*** Reading passage ***

NASA has a new way to predict radiation exposure for astronauts

Astronauts who spend significant amounts of time outside of Earth's protective atmosphere are exposed to significantly higher levels of radiation. Ahead of sending astronauts on extended duration missions to Mars, NASA is looking for better ways to predict the risk radiation poses with long-term spaceflight. NASA says that astronauts who travel to the moon, Mars, and other deep-space destinations will be exposed to increased risks due to the space environment.

Ahead of these future deep space missions, NASA uses the ISS to improve its ability to predict space radiation exposure. The results from an ISS Medical Monitoring study have been published demonstrating the sensitivity of an astronaut's DNA to radiation exposure on Earth can predict the response of their DNA during spaceflight. NASA's method measures changes to the astronaut's chromosomes.

NASA was trying to determine if it was possible to detect and measure radiation exposure damage in an astronaut's body. The agency also wanted to determine any potential differences depending on the age, sex, and other measurable factors before sending the astronauts into space. Exposure to radiation increases an individual's risk of developing cancers and other significant medical issues.

On Earth, people are protected from the most severe consequences of radiation caused by solar flares and galactic cosmic rays thanks to the atmosphere and magnetic field of the planet. Low Earth orbit missions, like the ISS, are also protected to some extent by the magnetic field of the Earth. NASA also uses shielding in the construction of the ISS and limits the amount of time astronauts spend in space.

*** End of Reading passage ***
*** Listed records ***

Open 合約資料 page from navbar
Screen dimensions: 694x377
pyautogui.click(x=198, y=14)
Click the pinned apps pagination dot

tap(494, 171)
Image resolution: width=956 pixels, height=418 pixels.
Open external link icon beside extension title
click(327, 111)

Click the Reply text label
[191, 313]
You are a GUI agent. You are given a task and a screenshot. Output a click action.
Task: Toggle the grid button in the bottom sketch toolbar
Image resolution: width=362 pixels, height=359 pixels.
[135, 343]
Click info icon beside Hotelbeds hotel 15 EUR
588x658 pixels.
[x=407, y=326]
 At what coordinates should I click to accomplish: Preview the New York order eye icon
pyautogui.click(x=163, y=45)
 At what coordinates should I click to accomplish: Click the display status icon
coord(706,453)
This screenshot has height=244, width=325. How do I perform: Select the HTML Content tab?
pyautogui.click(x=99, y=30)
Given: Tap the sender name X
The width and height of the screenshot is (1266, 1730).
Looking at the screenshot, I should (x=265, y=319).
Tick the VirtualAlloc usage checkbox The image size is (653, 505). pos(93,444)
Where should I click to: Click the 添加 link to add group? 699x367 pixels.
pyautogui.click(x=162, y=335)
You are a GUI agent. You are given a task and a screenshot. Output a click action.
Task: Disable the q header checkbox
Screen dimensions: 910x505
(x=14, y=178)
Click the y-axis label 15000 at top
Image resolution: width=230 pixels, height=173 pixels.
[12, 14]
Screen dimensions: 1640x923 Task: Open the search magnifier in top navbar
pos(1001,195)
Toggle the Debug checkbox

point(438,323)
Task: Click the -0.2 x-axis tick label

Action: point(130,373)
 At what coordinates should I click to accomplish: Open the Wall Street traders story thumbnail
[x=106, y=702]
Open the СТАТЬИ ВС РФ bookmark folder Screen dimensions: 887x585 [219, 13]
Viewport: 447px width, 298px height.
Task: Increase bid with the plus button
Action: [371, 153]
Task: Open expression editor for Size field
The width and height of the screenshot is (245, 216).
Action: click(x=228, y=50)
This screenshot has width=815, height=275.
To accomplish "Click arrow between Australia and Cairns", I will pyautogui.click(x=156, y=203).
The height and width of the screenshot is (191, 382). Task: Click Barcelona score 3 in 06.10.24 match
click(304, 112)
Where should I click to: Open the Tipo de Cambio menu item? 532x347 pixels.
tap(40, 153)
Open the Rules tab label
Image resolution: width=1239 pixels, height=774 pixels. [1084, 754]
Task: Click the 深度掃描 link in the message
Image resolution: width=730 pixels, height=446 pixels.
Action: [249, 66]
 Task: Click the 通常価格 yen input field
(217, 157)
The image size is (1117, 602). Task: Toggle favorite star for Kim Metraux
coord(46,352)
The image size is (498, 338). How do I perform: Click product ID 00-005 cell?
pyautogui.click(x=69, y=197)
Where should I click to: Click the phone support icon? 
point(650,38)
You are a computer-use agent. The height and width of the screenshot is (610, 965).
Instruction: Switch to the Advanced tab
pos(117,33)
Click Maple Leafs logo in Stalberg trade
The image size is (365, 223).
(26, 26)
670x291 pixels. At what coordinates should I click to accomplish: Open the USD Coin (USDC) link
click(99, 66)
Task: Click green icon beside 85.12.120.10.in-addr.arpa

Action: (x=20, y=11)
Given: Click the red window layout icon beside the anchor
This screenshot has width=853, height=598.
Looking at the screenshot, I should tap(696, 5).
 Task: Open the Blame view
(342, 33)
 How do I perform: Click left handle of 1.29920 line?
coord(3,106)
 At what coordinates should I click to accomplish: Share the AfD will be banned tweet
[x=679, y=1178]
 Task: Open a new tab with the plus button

*** End of Listed records ***

Problem statement -
Proceed with the article on NASA's radiation exposure prediction, picking up after its final sentence. The records were drawn from a different source than the text.

Answer section -
NASA's study considered three key measurements. First, before the astronaut flew to the ISS, their blood cells were assessed to determine a baseline chromosome status for future comparison. The blood samples were then exposed to gamma-ray radiation on Earth to measure how easily chromosome changes occurred inside the cells. That measurement was used to establish the inherent sensitivity of an astronaut to radiation. Finally, once the astronaut returned from the mission, additional blood samples were analyzed to assess changes in chromosomes.

Researchers found that older crewmembers had higher levels of baseline chromosome irregularities. NASA also found that older astronauts were more sensitive to alterations of their chromosomes compared to younger astronauts. The study results found that older astronauts may have a higher sensitivity to radiation and could be at higher risk. However, younger astronauts are believed to be more susceptible to long-term health consequences from radiation exposure in space than older astronauts.